[Pixel coordinate grounding data]
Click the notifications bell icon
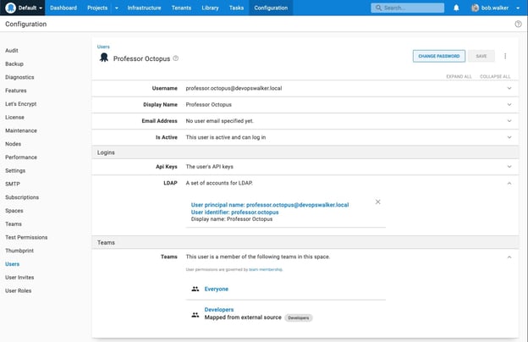 tap(456, 8)
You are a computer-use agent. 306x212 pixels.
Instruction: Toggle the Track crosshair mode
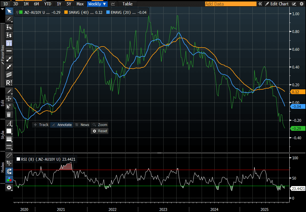[x=41, y=125]
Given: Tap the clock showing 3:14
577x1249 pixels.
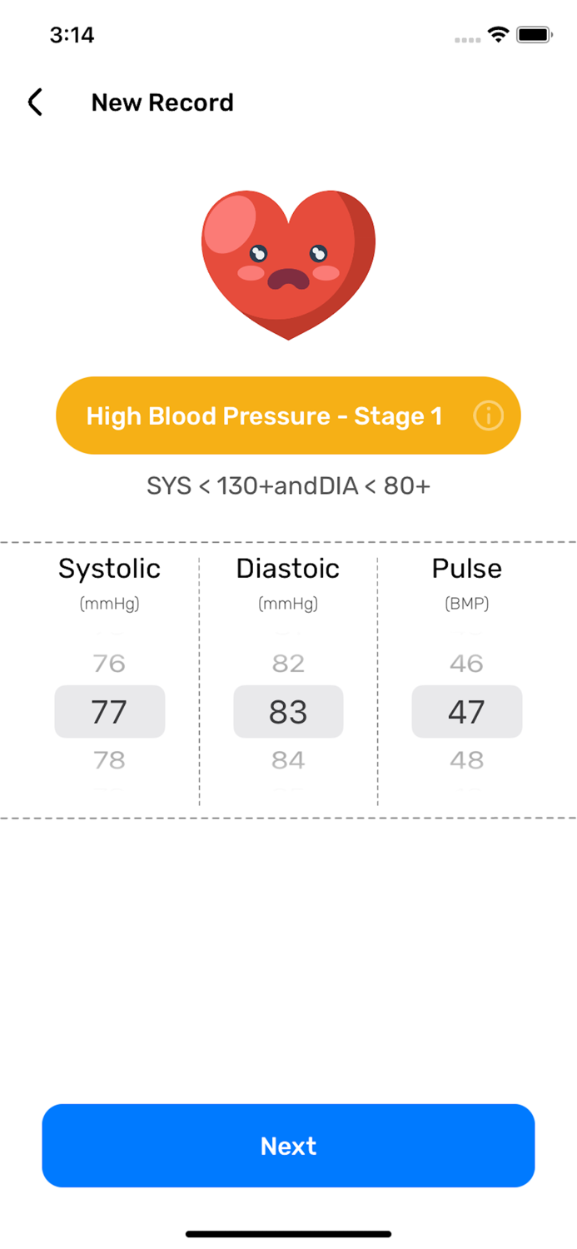Looking at the screenshot, I should click(x=72, y=35).
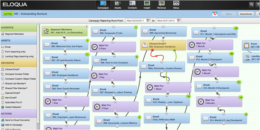This screenshot has height=130, width=260.
Task: Open the Assets section icon
Action: point(118,5)
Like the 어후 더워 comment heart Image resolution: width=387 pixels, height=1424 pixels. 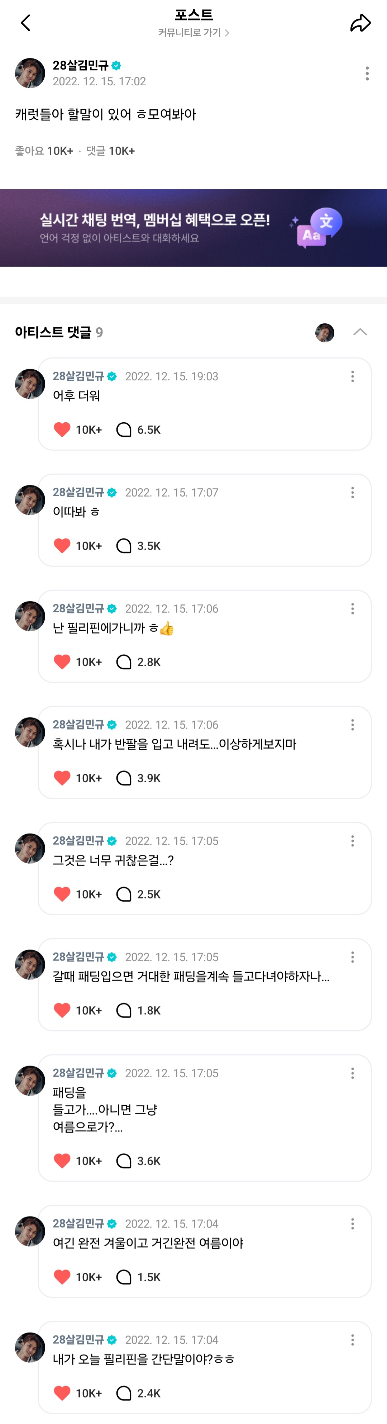pos(62,430)
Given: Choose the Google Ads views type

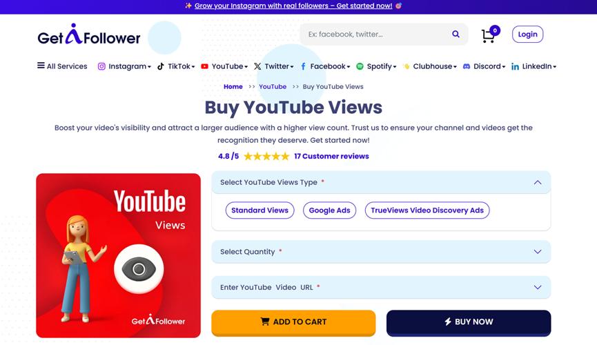Looking at the screenshot, I should coord(329,210).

What you should do:
Each line from the start of the entries through the line with "Given: Tap the clock showing 3:14" is to be restated exactly, and the pictures are to be skipped.

Response below:
Click the notifications bell icon
 tap(456, 8)
You are a computer-use agent. 306x212 pixels.
Instruction: Toggle the Track crosshair mode
[x=41, y=125]
Given: Tap the clock showing 3:14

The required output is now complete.